Dupilumab functions through the blockade of T helper 2 (TH2) cells; ACD is propagated through the T helper 1 (TH1) cellular pathway. However, patients with ACD that is unresponsive to allergen avoidance and traditional therapies, such as topical and oral corticosteroids, have responded to dupilumab. The more common reports of this responsiveness are with fragrances; multiple case series described patients with ACD to fragrance mix I1 and balsam of Peru1,2 who improved on dupilumab when other treatments failed. There also are reports of response when ACD was secondary to nickel,2,3p-phenylenediamine,1 Compositae,4 and non–formaldehyde-releasing preservatives (non-FRPs).5 Therefore, not all ACD is propagated through the TH1 cellular pathway.

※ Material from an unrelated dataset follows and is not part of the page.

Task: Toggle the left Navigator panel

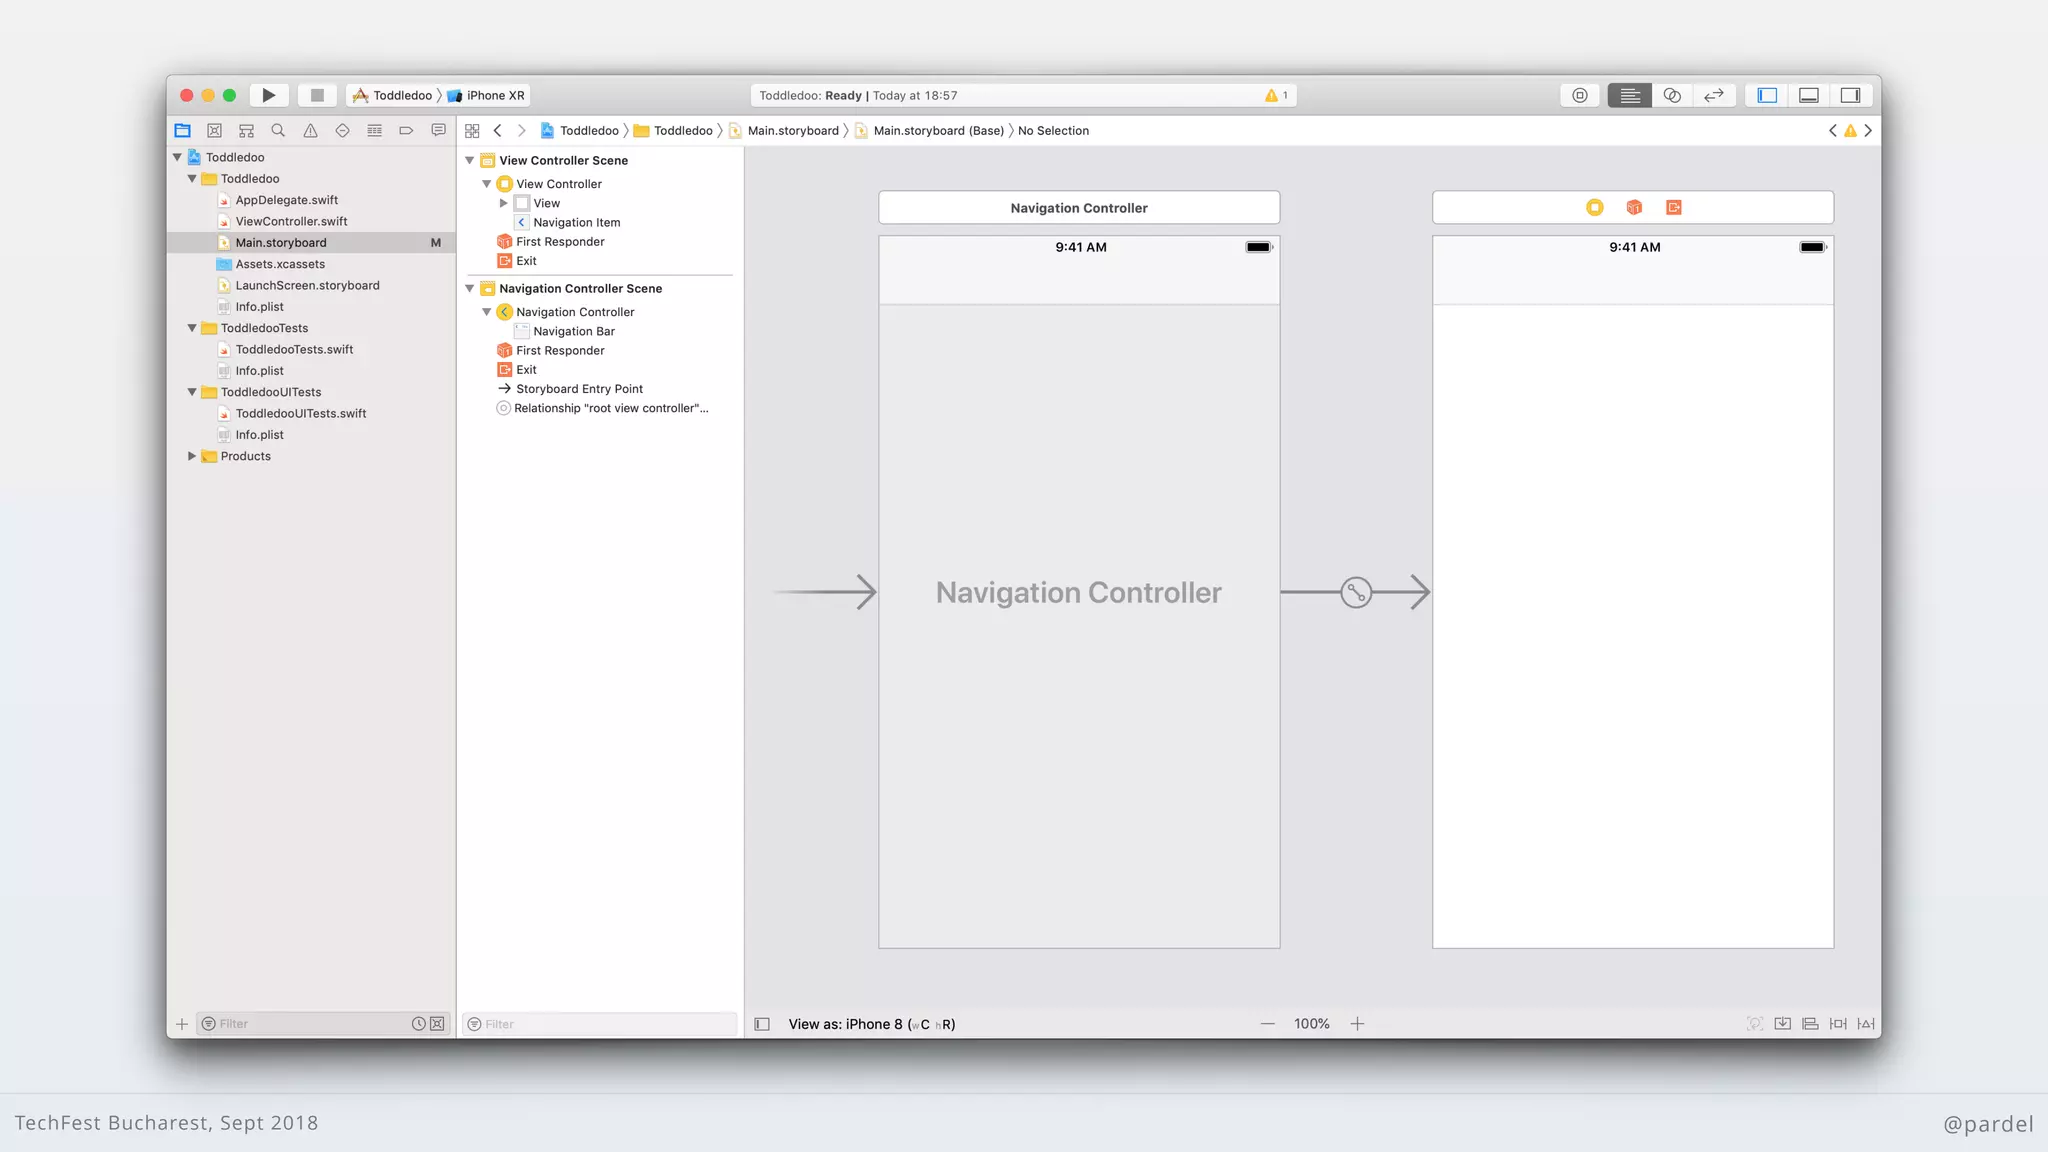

As noted in these cases, ACD can be a response to an allergen whose pathogenesis involves the TH2 pathway or when patient characteristics favor a TH2 response. It has been suggested that AD patients are more susceptible to TH2-mediated contact sensitization to less-potent allergens, such as fragrances.6

Patch Test Results

Positive patch test results for allergens have been reported while patients are on dupilumab therapy, including a few studies in which results prior to starting dupilumab were compared with those while patients were on dupilumab therapy. In a retrospective chart review of 48 patients on dupilumab for AD with persistent disease, 23 patients were patch tested before and during dupilumab therapy. In these patients, the majority of contact allergies were persistent and only 10% (13/125) of patch test–positive results resolved on dupilumab therapy.7 Contact allergies that resolved included those to emulsifiers (propylene glycol, Amerchol L101 [lanolin-containing products found in cosmetics and other goods], dimethylaminopropylamine), fragrances (fragrance mix I, balsam of Peru), sunscreens (sulisobenzone, phenylbenzimidazole-5-sulfonic acid), and metals (vanadium chloride, phenylmercuric acetate).7 The following results observed in individual cases demonstrated conflicting findings: persistence of allergy to non-FRPs (methylisothiazolinone [MI]) but resolution of allergy to formaldehyde8; persistence of allergy to corticosteroids (budesonide and alclometasone)9; persistence of allergy to an antibiotic (neomycin sulfate) but resolution of allergies to a different antibiotic (bacitracin), glues (ethyl acrylate), bleach, and glutaraldehyde9; persistence of nickel allergy but resolution of allergies to fragrances (cinnamic aldehyde, balsam of Peru) and non-FRPs (methylchloroisothiazolinone or MI)10; and persistence of allergies to non-FRPs (MI) and FRPs (bronopol) but resolution of allergies to nickel, fragrances (hydroperoxides of linalool), and Compositae.11 Additional case reports of positive patch test results while on dupilumab but with no pretreatment results for comparison include allergies to rubber additives,12-14 nickel,14 textile dyes,14 cosmetic and hair care additives,12,14,15 corticosteroids,15 FRPs,15 fragrances,15,16 emulsifiers,16 and non-FRPs.17

An evident theme in the dupilumab patch-testing literature has been that results are variable and case specific: a given patient with ACD to an allergen will respond to dupilumab treatment and have subsequent negative patch testing, while another patient will not respond to dupilumab treatment and have persistent positive patch testing. This is likely because, in certain individuals, the allergen-immune system combination shifts ACD pathogenesis from a purely TH1 response to at least a partial TH2 response, thus allowing for benefit from dupilumab therapy. T helper 1 cell–mediated ACD should not be affected by dupilumab; therefore, reliable results can be elucidated from patch testing despite the drug.

Final Thoughts

We propose that AD patients with residual disease after taking dupilumab undergo patch testing. Positive results indicate allergens that are not inhibited by the drug. Patients will need to follow strict allergen avoidance to resolve this component of their disease; failure to improve might suggest the result was a nonrelevant positive.

If patch testing is negative, an alternative cause for residual disease must be sought. We do not recommend stopping dupilumab prior to patch testing to avoid a disease flare from AD or possible TH2-mediated ACD.